## DIRECTIONS
The required result is every line of the records that includes "Select".

(Saved entries)
------------------------------------

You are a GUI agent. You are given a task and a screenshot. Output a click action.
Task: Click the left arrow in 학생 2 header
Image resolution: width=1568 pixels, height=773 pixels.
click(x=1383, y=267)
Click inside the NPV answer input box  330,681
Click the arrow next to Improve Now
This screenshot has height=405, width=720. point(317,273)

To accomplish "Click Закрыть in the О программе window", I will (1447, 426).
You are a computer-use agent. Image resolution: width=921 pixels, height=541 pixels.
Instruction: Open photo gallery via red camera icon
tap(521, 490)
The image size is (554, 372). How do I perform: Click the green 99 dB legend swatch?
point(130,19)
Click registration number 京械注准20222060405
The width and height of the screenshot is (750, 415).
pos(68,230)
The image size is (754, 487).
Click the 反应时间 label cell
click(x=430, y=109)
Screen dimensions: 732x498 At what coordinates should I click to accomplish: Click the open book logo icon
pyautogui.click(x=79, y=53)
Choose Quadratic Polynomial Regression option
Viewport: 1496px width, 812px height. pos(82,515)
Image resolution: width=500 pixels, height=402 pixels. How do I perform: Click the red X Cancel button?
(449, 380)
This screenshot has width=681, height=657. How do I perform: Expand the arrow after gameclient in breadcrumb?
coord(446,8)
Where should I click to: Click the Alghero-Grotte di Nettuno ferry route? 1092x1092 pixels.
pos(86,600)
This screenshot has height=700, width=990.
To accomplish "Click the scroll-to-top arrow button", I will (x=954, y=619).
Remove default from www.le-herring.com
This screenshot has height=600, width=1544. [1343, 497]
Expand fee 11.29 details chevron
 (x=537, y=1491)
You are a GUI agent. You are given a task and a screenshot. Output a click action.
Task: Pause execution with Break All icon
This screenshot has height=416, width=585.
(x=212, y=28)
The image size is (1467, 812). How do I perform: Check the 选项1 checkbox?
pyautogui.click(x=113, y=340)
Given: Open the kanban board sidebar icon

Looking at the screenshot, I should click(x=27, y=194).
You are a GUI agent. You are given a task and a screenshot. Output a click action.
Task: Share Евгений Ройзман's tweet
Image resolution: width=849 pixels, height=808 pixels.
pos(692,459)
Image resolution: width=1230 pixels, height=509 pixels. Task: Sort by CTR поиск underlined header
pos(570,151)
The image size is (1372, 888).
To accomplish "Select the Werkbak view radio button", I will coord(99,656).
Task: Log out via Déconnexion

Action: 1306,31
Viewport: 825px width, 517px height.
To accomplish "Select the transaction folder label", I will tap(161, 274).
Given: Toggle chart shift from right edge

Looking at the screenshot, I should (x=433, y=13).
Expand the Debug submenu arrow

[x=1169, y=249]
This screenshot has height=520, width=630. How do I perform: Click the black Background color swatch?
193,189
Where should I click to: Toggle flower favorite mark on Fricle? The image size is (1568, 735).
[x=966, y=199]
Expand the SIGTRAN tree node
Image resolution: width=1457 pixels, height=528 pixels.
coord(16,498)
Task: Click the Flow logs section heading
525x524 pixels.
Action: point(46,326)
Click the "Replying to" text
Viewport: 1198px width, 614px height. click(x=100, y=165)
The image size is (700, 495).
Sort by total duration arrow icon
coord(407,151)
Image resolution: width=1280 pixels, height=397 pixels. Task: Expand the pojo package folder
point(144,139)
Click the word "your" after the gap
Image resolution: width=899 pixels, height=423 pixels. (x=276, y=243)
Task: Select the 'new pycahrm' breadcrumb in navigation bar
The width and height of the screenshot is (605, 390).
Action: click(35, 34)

------------------------------------

## ANSWER SECTION
To accomplish "Select the Werkbak view radio button", I will coord(99,656).
To accomplish "Select the transaction folder label", I will tap(161, 274).
Task: Select the 'new pycahrm' breadcrumb in navigation bar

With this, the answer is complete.